- **Set exercise**
Duplicate every line below without any changes.

[Source records]

-- START --

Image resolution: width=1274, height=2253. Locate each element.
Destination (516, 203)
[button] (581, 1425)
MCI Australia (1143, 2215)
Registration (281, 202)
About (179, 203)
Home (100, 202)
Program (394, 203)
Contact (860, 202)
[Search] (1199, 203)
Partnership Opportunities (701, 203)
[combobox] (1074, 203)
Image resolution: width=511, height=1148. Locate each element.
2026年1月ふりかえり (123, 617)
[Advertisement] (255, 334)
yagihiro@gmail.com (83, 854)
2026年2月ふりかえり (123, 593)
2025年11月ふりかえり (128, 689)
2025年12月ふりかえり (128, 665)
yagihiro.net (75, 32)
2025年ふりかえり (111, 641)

-- END --

- **Written solution**
Image resolution: width=1274, height=2253. Locate each element.
Destination (516, 203)
[button] (581, 1425)
MCI Australia (1143, 2215)
Registration (281, 202)
About (179, 203)
Home (100, 202)
Program (394, 203)
Contact (860, 202)
[Search] (1199, 203)
Partnership Opportunities (701, 203)
[combobox] (1074, 203)
Image resolution: width=511, height=1148. Locate each element.
2026年1月ふりかえり (123, 617)
[Advertisement] (255, 334)
yagihiro@gmail.com (83, 854)
2026年2月ふりかえり (123, 593)
2025年11月ふりかえり (128, 689)
2025年12月ふりかえり (128, 665)
yagihiro.net (75, 32)
2025年ふりかえり (111, 641)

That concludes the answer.